Bombs killed nearly 60 people in Iraq on Thursday in the worst violence since U.S. combat troops withdrew from urban areas last week, and American forces released five Iranian officials suspected of aiding Shiite insurgents.
U.S. officials said they believe the Iranians , detained in northern Iraq in January 2007, had facilitated attacks on American-led forces but handed them over to the Iraqi government at its request because they were obliged to do so under a U.S.-Iraqi security agreement.
The U.S. State Department said it was concerned their release could present a security threat to American troops in Iraq .

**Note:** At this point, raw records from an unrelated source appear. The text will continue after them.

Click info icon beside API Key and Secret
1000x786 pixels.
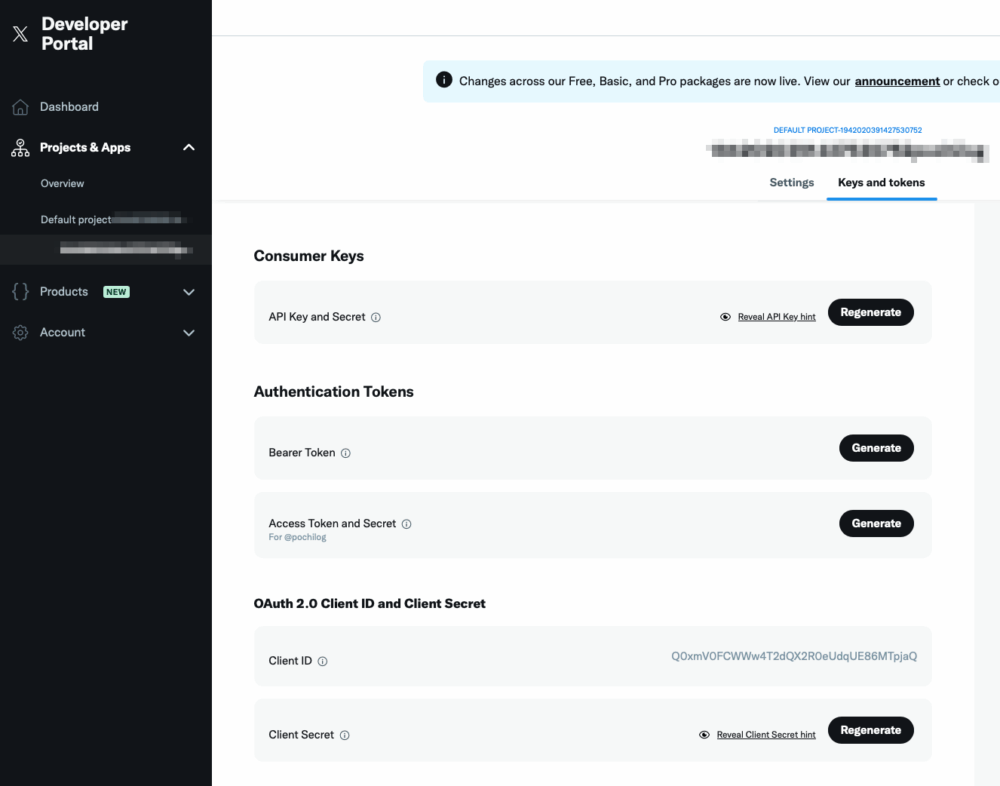[376, 317]
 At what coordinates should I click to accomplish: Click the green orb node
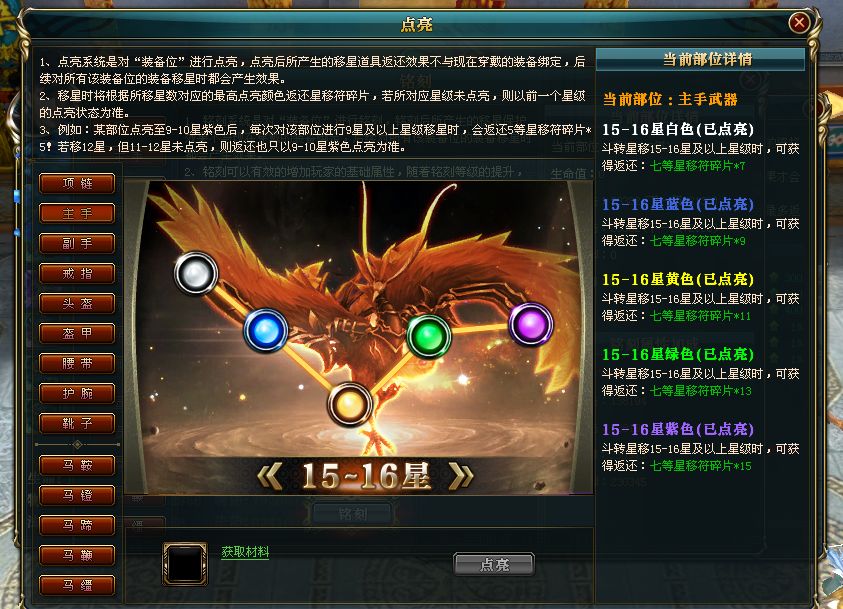coord(428,336)
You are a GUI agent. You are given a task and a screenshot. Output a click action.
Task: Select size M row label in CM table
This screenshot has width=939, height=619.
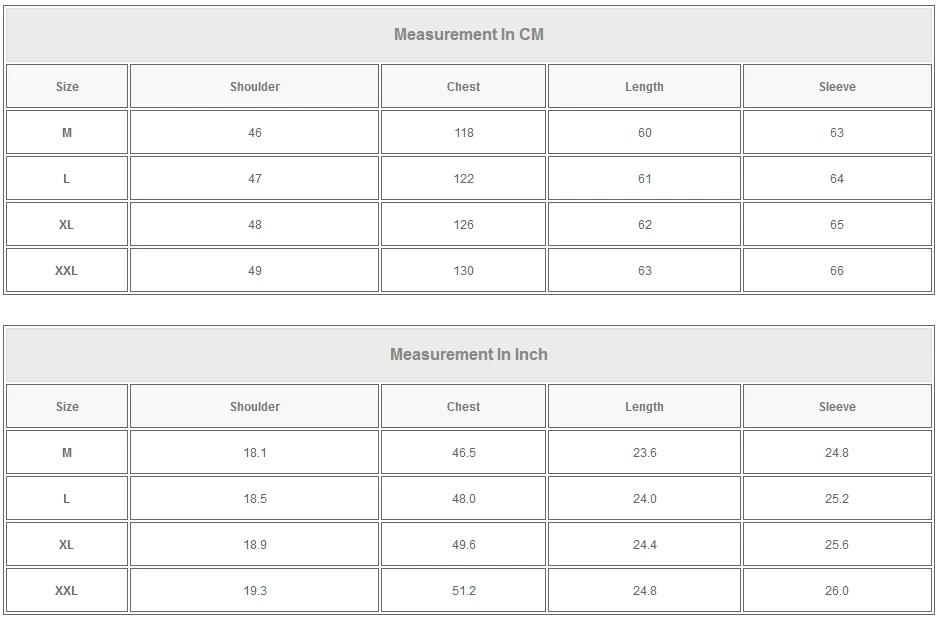click(x=67, y=133)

Iraq's foreign minister, Hoshyar Zebari , called the release a "good initiative" that could encourage dialogue between Washington and Tehran, which are longtime foes, according to AP.
New York Times reports that Iraqi military and police forces now have more control over security than ever before, and yet they face a tenacious insurgency in places like Nineveh and Baghdad with far less overt American combat support.
“We need more security forces to protect us,” a shopkeeper who would identify himself only as Ali said in the aftermath of an attack in the Sadr City section of Baghdad. “We need someone to take care of us.”
The persistent violence in Mosul and Nineveh underscores the broader turmoil afflicting Iraq. But it also reflects the region’s unique mixture of insurgency and ethnic tensions between Kurds and Arabs, as well as a proliferation of criminal gangs, that makes the north the most dangerous part of the country.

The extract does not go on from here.